The stress characteristics near to the grain boundaries of bicrystal and tricrystal specimens

The stress characteristics in the anisotroipic bicrystal and tricrystal specimens have been analyzed by the anisotropic elastic model, orthotropic Hill's model and rate dependent crystallographic model. The finite element analysis results show that non-uniform stresses are induced by the grain boundary. For bicrystal specimens in different crystallographic orientations, there are stress concentrations and high stress gradients near the boundaries. The activation and slip of slip systems a re dependent on the crystallographic orientations of the grains, and also on the relative crystallographic orientations of the two adjunctive grains.
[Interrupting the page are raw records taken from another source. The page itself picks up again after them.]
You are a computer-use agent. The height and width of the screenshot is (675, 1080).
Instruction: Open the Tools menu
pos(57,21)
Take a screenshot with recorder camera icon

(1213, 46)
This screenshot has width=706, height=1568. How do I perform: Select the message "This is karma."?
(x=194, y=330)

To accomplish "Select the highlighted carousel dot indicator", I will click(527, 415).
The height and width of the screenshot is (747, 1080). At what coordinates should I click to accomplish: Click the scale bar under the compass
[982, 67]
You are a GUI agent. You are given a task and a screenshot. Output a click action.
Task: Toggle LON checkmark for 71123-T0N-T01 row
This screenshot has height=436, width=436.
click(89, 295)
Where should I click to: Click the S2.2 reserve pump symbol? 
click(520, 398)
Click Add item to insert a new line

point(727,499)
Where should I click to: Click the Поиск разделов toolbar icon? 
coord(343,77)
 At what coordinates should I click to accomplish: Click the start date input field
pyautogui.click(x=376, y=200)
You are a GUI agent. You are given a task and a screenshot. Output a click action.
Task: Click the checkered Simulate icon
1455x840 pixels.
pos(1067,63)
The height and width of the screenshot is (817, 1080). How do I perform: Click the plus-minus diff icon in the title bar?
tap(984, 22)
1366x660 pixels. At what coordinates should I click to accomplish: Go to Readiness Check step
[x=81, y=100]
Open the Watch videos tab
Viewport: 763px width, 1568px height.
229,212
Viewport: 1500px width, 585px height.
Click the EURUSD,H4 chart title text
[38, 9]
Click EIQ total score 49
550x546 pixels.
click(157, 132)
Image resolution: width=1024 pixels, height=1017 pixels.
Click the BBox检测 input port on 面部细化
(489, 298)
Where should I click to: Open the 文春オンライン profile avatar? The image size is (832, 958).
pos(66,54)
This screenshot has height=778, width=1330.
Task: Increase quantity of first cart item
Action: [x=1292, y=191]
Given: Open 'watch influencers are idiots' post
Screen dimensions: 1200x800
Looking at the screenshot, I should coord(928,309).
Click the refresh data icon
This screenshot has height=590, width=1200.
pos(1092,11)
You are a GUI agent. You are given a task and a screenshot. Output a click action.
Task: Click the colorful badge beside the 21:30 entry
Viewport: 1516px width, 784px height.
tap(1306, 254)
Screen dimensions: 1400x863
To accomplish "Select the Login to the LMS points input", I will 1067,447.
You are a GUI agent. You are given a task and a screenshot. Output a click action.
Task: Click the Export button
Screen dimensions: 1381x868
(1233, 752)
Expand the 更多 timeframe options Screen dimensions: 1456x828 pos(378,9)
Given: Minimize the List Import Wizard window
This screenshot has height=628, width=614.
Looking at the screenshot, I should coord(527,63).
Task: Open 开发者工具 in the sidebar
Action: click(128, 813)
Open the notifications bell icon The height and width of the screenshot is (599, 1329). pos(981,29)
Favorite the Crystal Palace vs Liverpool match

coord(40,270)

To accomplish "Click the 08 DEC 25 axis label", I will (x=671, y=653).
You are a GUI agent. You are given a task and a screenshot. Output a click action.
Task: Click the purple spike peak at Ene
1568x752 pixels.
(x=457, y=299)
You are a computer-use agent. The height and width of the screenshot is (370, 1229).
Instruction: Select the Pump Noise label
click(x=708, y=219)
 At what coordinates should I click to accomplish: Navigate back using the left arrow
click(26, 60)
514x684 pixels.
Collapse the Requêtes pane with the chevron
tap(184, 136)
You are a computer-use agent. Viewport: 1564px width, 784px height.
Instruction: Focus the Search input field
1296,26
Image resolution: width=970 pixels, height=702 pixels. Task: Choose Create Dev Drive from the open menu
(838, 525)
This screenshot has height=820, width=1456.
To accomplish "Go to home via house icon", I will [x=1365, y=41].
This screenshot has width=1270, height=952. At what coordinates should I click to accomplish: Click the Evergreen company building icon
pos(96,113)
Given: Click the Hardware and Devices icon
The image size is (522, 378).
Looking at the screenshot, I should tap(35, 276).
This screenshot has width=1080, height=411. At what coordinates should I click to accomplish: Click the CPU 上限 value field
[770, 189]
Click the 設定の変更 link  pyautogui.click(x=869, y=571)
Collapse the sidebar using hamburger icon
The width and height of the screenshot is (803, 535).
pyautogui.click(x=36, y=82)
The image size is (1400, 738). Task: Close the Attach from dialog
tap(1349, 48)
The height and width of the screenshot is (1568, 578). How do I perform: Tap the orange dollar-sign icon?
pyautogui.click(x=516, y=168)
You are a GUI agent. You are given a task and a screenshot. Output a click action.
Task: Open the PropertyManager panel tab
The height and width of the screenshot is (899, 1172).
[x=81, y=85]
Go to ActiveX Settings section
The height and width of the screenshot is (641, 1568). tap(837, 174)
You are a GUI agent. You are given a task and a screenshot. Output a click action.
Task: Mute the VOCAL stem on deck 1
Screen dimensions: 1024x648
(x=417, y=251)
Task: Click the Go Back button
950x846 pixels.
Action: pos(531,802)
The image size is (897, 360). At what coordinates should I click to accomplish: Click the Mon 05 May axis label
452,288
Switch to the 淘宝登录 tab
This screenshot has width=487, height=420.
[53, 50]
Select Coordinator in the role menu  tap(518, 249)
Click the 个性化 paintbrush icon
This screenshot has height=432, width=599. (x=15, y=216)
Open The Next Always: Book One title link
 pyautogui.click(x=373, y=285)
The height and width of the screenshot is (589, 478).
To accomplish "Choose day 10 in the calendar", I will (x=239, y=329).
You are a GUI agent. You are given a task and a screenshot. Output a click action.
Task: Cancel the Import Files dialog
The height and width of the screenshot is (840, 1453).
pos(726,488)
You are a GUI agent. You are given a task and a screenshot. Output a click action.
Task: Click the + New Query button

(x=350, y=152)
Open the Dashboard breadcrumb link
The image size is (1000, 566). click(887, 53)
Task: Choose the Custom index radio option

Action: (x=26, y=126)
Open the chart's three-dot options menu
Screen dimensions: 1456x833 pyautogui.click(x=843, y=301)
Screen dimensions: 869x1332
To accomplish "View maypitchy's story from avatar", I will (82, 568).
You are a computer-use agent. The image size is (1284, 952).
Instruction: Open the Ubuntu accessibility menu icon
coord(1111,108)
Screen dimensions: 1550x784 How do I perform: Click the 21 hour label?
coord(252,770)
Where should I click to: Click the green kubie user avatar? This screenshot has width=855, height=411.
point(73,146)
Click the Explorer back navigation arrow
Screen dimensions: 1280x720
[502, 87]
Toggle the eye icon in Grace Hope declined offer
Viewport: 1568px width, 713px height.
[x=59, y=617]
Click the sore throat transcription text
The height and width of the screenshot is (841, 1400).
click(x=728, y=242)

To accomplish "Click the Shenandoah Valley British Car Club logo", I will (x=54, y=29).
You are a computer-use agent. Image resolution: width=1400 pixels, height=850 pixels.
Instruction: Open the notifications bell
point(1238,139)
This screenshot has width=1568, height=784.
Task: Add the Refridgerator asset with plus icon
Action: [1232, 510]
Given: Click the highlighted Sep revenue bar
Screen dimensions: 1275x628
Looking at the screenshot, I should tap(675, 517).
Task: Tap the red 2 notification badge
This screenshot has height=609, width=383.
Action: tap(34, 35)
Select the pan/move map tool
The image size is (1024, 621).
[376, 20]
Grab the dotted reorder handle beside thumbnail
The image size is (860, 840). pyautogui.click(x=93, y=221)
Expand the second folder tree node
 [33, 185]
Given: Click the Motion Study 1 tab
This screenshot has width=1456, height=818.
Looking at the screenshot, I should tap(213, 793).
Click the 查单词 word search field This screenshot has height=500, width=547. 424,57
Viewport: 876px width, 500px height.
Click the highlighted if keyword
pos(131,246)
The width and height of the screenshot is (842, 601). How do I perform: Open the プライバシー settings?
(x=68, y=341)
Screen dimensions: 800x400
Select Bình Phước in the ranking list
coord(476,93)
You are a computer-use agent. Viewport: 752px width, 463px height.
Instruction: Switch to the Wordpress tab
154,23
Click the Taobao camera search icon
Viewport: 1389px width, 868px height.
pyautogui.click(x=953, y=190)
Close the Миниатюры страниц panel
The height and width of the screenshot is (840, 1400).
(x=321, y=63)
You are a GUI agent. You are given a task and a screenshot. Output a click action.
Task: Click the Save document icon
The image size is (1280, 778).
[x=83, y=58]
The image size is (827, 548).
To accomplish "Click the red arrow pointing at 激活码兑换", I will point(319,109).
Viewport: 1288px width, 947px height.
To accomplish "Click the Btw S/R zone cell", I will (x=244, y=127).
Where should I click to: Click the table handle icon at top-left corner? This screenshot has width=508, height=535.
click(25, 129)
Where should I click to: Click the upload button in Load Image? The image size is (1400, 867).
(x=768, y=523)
For the tricrystal specimens, there is not always stress concentration in the triple junction, and the concentration degree depends on the relative crystallographic orientations of the three grains. Different to the bicrystal specimens, there may be or may be no stress concentration near grain boundaries in the tricrystal specimens, depending on the relative crystallographic orientations of the three grains. The stress concentration near the grain boundaries and triple junction can be high enough for the local plastic deformation, damage and voiding or cracking even the whole specimen is still in the elastic state. Further it can be concluded that homogenous assumption for polycrystalline materials is not suitable to study the meso or micro mechanisms of the damage and fracture as well as their detail processing.